CEO Uljan Sharka told Reuters the cost of the project had prompted the start-up to extend a funding round from an initial target of 650 million euros.
Sharka said the project's new supercomputer will be able to execute "115 billion of billions" of calculations per second. He said until last year the best supercomputers in Europe could handle around "0.5 billion of billions" calculations per second.
"We have ambitions to go beyond that, thanks to the latest generation of chips," Sharka said, adding Nvidia's "Blackwell" chips being used had 35 times more computing power than their predecessors, but used 25 times less energy.
The data centre will house about 80 of Nvidia's most powerful servers, called GB200 NVL72 machines, each with 72 of the tech company's Blackwell chips in them.
"Keeping the current pace, we aim to complete the project this summer," Sharka said, adding iGenius had picked southern Italy as a location thanks to a surplus of renewable energy capacity.
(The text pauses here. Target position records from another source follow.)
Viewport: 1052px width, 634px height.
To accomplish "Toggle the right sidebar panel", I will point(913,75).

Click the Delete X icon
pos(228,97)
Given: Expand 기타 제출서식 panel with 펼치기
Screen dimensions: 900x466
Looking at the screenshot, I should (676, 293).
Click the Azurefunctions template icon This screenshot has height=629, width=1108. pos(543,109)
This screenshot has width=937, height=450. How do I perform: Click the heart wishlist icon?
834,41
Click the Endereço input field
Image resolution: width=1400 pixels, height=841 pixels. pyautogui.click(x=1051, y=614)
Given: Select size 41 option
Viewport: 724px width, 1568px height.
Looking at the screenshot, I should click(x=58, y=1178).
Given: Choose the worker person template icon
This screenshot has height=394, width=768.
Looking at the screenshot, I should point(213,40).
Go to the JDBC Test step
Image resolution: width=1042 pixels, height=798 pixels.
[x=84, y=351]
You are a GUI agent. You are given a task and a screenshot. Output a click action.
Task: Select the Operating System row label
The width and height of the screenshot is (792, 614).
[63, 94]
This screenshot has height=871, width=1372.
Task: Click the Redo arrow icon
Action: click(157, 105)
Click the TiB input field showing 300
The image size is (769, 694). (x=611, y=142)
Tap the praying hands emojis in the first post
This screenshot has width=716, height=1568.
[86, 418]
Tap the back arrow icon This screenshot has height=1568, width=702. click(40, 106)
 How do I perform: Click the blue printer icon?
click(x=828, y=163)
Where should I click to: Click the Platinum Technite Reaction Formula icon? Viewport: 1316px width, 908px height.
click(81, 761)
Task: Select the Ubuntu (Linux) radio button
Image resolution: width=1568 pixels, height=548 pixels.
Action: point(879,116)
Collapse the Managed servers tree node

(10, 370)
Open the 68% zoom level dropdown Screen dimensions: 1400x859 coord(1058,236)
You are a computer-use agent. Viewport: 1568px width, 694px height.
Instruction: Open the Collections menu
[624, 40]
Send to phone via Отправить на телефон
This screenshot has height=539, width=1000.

Founded in 2016, iGenius is one of the few AI startups in Europe valued at more than $1 billion. It competes with France's Mistral and Germany's DeepL.
Also on Thursday iGenius launched Colosseum 355B, a large language model built with the latest Nvidia technology for customers in highly regulated industries that have special data protection needs.
Tight legislation and compliance requirements hamper the use of artificial intelligence (AI) technology in regulated industries.
Sharka said iGenius differs from rivals such as OpenAI in that it develops open source AI software models for chatbots it sells to companies who then run the models on their own infrastructure to keep the data in-house.
For the LLM model released on Thursday, iGenius is already in contact with potential users in the financial services, heavy industry sectors as well as governments, he said.